In turn, active repatriation and rehabilitation lead to long-term sustainable solutions. The international community promotes the establishment of a national reintegration mechanism for returnees. In Central Asia, repatriation could have been motivated by three potential reasons including public pressure, reinforcement of specific features of the state’s public image, and long-term security considerations. First, public pressure was evident across the CA states, when relatives of FTFs and their associates, moved by their horrific stories, pressured relevant governmental institutions to react. For example, volunteers in Kyrgyzstan suggested to return 150 women and children from Syria and Iraq using their own resources. Second, the CA governments strengthened the state’s image as ‘responsible’, and a ‘caring parent state’, illustrated by the words of the Kazakh President Tokayev: “No one from our people will be left behind”. Third, bringing home FTFs and their families prevents them from further radicalisation and alienation. Furthermore, the states face possible consequences of ISIS relocation to neighbouring Afghanistan and expansion of undercover ISIS activities to CA.
Although various opinions have been voiced regarding repatriation of male citizens, CA states share an agreement in repatriating minors. Naturally, and realistically, traumatised minors might constitute a threat themselves. This possibility, nevertheless, should not prevent states from treating minors as victims of violence in the first place.

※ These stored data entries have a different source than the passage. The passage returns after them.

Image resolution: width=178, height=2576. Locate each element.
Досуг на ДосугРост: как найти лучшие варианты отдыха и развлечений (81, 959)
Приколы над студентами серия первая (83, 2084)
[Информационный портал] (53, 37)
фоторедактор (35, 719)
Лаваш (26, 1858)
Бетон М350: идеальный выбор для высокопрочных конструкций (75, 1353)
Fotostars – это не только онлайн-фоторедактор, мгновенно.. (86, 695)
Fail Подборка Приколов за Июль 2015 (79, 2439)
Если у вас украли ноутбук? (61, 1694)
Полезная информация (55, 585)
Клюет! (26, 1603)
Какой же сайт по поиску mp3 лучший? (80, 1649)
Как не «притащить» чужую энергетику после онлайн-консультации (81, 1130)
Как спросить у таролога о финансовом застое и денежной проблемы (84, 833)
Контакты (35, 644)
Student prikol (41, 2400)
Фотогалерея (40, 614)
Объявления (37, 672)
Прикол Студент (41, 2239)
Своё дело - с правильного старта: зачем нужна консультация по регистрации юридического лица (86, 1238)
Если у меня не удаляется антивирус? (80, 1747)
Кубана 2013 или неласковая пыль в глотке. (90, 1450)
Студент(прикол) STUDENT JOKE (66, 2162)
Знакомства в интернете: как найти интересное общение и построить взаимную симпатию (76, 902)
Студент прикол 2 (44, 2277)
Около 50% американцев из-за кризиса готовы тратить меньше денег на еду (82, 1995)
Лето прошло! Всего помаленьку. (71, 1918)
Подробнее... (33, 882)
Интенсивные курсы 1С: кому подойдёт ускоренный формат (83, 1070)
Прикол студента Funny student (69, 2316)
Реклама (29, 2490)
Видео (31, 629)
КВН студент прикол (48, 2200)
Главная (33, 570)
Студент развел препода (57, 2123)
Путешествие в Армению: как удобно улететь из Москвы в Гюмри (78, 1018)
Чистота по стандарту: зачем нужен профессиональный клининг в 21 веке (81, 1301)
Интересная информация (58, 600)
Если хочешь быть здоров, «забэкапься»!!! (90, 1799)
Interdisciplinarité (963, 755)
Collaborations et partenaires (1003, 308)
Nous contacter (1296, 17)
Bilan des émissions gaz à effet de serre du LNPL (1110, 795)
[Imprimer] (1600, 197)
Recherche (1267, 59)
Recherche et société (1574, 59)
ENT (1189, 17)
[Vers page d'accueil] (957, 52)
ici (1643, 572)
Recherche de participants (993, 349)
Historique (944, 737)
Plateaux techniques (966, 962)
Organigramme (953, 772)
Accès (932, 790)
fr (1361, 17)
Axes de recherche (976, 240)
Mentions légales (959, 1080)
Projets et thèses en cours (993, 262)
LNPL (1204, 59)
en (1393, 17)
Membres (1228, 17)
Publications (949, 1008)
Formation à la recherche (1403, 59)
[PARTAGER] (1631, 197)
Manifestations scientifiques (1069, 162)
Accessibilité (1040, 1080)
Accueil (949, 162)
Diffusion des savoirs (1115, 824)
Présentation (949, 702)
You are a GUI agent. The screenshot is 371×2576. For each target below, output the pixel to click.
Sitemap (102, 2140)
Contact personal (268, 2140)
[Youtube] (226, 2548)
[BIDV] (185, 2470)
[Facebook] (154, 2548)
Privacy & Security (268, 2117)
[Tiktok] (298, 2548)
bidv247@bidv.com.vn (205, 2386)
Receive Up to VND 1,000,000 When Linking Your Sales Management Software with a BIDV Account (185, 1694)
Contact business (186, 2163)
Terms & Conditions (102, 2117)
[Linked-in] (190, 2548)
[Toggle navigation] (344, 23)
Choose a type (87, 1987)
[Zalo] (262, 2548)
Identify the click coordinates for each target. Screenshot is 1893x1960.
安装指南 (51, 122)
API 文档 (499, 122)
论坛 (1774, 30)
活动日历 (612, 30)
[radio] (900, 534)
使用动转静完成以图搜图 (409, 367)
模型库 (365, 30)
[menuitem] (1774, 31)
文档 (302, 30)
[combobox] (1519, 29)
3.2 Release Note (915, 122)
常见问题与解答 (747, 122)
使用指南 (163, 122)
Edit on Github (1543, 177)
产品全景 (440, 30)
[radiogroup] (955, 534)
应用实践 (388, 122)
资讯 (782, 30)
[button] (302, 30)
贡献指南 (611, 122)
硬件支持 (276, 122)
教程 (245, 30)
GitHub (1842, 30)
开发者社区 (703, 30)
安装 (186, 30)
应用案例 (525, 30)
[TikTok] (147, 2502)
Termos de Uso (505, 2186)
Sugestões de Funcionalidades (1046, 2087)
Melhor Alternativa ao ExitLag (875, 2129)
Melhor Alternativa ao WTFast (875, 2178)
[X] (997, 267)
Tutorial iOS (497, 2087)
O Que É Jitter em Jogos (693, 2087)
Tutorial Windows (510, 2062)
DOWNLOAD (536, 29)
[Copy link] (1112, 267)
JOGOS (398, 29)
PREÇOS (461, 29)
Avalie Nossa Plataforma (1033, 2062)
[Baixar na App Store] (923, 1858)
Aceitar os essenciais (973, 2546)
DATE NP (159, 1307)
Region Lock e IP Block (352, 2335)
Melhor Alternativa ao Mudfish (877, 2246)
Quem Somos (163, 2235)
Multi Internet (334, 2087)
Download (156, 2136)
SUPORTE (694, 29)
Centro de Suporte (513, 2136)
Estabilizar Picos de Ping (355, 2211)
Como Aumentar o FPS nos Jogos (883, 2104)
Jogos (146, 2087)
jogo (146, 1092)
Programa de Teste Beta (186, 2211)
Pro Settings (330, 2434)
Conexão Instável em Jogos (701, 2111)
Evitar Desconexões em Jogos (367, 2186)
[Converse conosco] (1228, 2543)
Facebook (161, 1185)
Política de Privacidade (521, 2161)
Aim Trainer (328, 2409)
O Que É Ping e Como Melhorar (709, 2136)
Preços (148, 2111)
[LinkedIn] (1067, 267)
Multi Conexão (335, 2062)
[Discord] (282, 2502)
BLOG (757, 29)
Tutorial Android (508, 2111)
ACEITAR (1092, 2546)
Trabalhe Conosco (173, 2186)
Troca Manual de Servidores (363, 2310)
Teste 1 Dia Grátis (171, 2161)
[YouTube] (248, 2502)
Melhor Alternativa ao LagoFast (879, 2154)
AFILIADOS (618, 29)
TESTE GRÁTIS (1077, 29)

Rehabilitation requires considerable investments, financial and in human capital. Working with returnees, and especially, traumatised minors, demand highly skilled professionals. Nurturing qualified staff and finding financial means to maintain a lengthy rehabilitation process is a challenge for some governments in the region. Yet the rehabilitation experience of the CA states could bring insights into the state practice of reintegrating former radicals and their associates elsewhere, and presents a rich topic for further research.